Retailers need to beware of emotionally analysing data and skewing the results. Good data analysis can help a company but bad data analysis can ruin it.
Data is not just another part of the retail mix; it’s quickly becoming the most important part. Profit and loss, foot traffic, staff performance, marketing success — the returns, or lack of them, can all be proven through thorough analysis of your company’s or third-party data. But data analysis can be as dangerous as it can be decisive. Done wrong, it can harm your retail business.
I see the emotional impact of data analysis far too often, and it’s not something exclusive to those new to data. Data is often thought of as black and white. Data is made up of numbers, and many people carry the preconceived idea that numbers never lie, that the numbers themselves should be able to tell the story, and a very accurate story, but it’s actually the analyser that often ends up telling the story using the numbers as an aid for a desired outcome.
Here is a common occurrence: two people from the same company come together to analyse a data set. They go through the figures and end up coming to completely different conclusions. People bring baggage to the analysis. They have opinions on what they want the figures to prove, and it’s common for them to, subconsciously or otherwise, twist those figures to try and achieve a desired outcome. It’s called cognitive bias. This doesn’t mean tampering with the data, but prioritising certain information that lends itself to strengthening a point of view formed long before seeing the data.

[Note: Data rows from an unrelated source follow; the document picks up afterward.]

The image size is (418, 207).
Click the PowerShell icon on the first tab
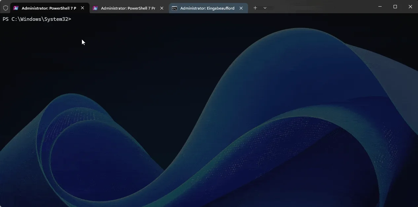[16, 8]
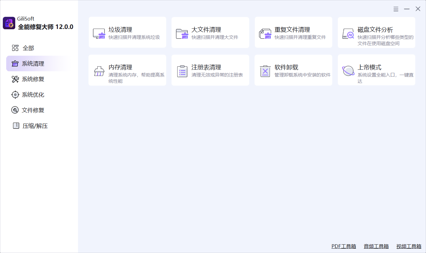Screen dimensions: 426x253
Task: Open the hamburger menu in title bar
Action: pos(396,9)
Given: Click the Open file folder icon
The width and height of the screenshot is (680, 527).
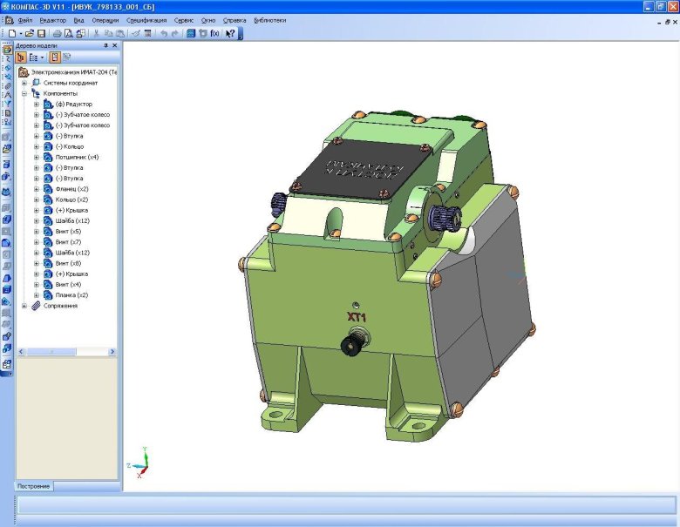Looking at the screenshot, I should coord(27,33).
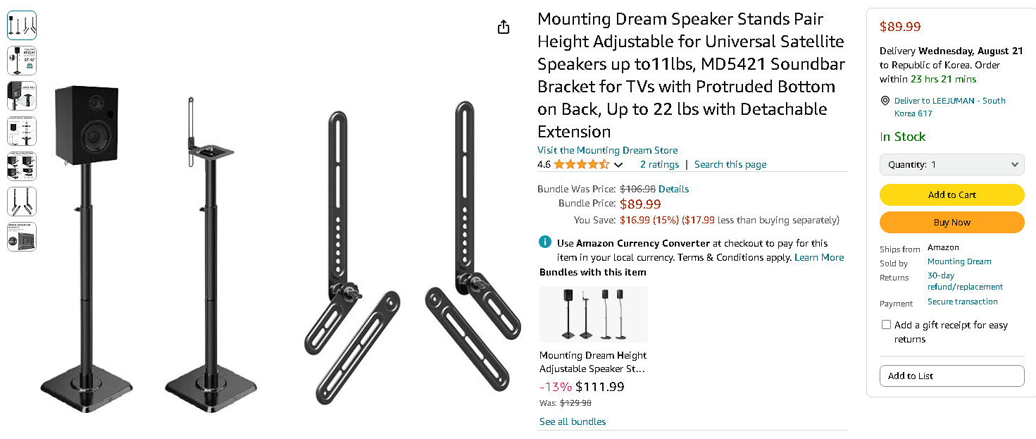
Task: Open the Quantity dropdown
Action: (951, 165)
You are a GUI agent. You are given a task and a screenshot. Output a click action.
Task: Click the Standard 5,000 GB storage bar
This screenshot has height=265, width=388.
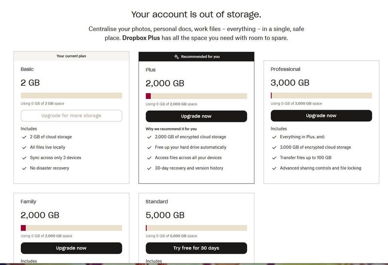196,228
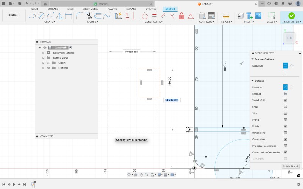
Task: Click the Measure tool in Inspect
Action: pyautogui.click(x=226, y=16)
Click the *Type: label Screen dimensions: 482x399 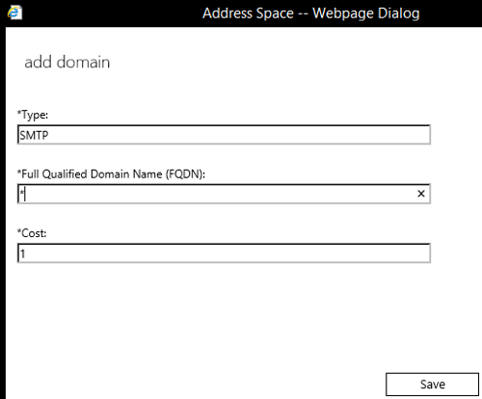tap(33, 115)
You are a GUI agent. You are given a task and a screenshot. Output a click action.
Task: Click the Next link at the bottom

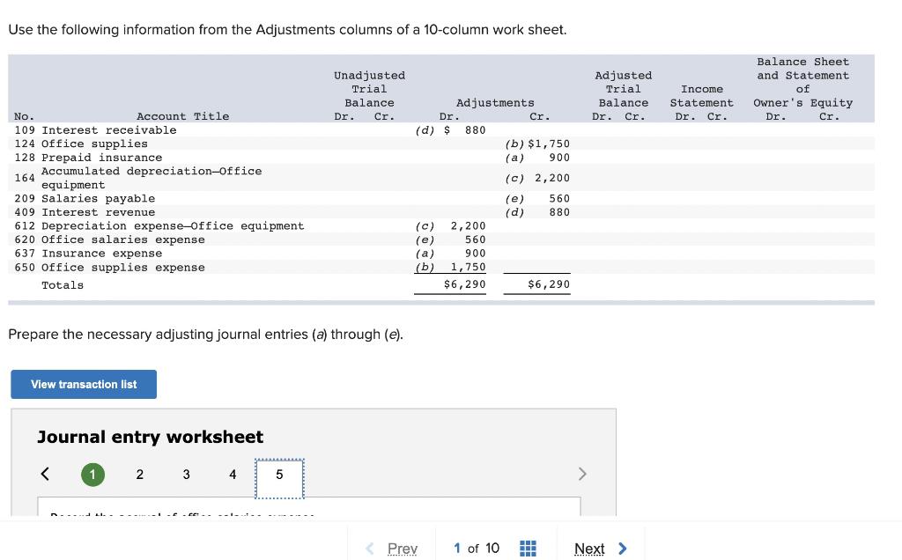pyautogui.click(x=589, y=548)
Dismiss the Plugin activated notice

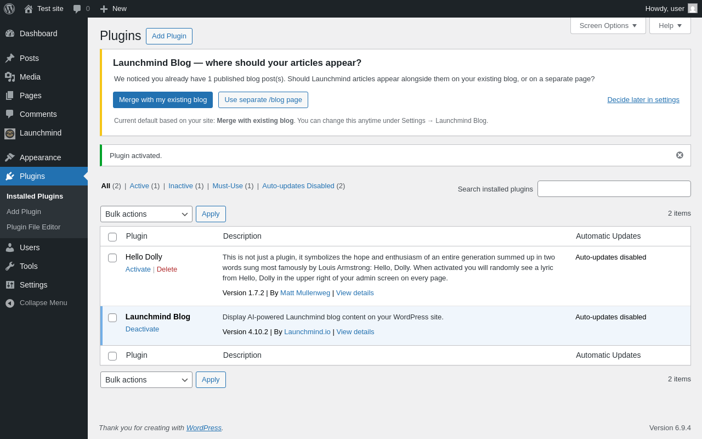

This puts retailers in an extremely dangerous position. Future planning becomes compromised as staff begin to make decisions as a result of cognitive bias disguised as decisions backed up by hard data. Trading hours, certain products to stock, e-commerce strategies — the issues may seem small to begin with, but slightly unstable foundations have a habit of creating terribly unstable buildings.
The solution is part acknowledgement, part discipline. Now that you are aware of your potential cognitive bias, ask yourself: have I explored every possible outcome? Have I used all the small details available to paint the bigger picture? Am I confusing correlation with causation? Is my data statistically significant?
In the most basic sense, statistical significance indicates there is a low probability that your hypothesis is not true by mathematically assessing the difference between group averages, sample size and standard deviations of a group. If you are making business decisions before your data is statistically significant there is a good probability that your decision is wrong, which can cause serious harm to your organisation. Make sure you’ve collected enough data with simple calculators like this one from Kissmetrics. It will help you decide if your data is statistically significant and give you mathematical confidence that you’re acting on a valid outcome.
But just because your data is statistically significant doesn’t mean you’ve explored every option. When analysing data, it’s imperative that you go in with an open mind. If you are attached to a certain outcome, you may find yourself grabbing at bits and pieces of the data that partially prove your point. Remember, correlation does not imply causation. Sherlock Holmes would never close a case with only one clue; neither should you.
An example: your web traffic decreases 30 percent week-on-week (WoW) even though you have the same spend. You ‘think’ it must be because the new creative the design team forced on you is not working. You check the click-through-rate (CTR) and sure enough this is down 25 percent WoW. It seems obvious that it is the creative, but if you explore deeper you might find your budget has shifted from retargeting campaigns to prospecting campaigns. These typically have a lower CTR and thus decrease CTR as a percentage of spend.
Good data analysis can help a company but bad data analysis can ruin it. Make a commitment to yourself and your company that you will go into an analysis with an open mind and explore all available outcomes. For a good analyst, this is the only option and will ensure the decisions you are making are sound for the company.